**SET TASK:**
Find every line in the entries below that contains the string "Switch", matching case exactly, and copy each of those lines in full.

--- Start DATASET EXTRACT ---

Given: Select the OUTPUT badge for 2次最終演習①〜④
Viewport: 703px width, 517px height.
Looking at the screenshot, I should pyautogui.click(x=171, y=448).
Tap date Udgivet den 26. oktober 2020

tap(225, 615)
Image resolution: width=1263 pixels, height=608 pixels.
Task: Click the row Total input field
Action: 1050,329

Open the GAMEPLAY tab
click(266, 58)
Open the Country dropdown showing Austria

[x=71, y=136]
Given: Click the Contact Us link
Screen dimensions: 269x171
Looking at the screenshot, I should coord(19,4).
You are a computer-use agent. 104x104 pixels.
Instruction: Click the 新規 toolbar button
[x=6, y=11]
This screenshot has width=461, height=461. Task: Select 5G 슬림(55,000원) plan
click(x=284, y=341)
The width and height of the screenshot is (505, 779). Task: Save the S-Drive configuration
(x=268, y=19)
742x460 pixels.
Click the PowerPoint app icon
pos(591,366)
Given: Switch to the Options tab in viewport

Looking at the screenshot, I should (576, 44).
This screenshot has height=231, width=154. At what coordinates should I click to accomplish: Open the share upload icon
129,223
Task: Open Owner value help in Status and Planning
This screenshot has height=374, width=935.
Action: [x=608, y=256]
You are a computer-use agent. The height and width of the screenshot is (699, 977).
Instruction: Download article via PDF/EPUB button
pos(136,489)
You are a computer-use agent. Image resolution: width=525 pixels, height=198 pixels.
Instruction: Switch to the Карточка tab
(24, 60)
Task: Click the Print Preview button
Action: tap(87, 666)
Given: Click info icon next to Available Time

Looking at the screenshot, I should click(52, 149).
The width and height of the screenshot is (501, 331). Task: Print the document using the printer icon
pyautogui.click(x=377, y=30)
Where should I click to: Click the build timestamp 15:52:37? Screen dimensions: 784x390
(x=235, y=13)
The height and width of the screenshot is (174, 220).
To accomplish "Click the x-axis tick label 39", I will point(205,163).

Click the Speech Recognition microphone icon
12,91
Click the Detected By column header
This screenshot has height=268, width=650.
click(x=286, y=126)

--- End DATASET EXTRACT ---

**THE RESULT:**
Given: Switch to the Options tab in viewport
Instruction: Switch to the Карточка tab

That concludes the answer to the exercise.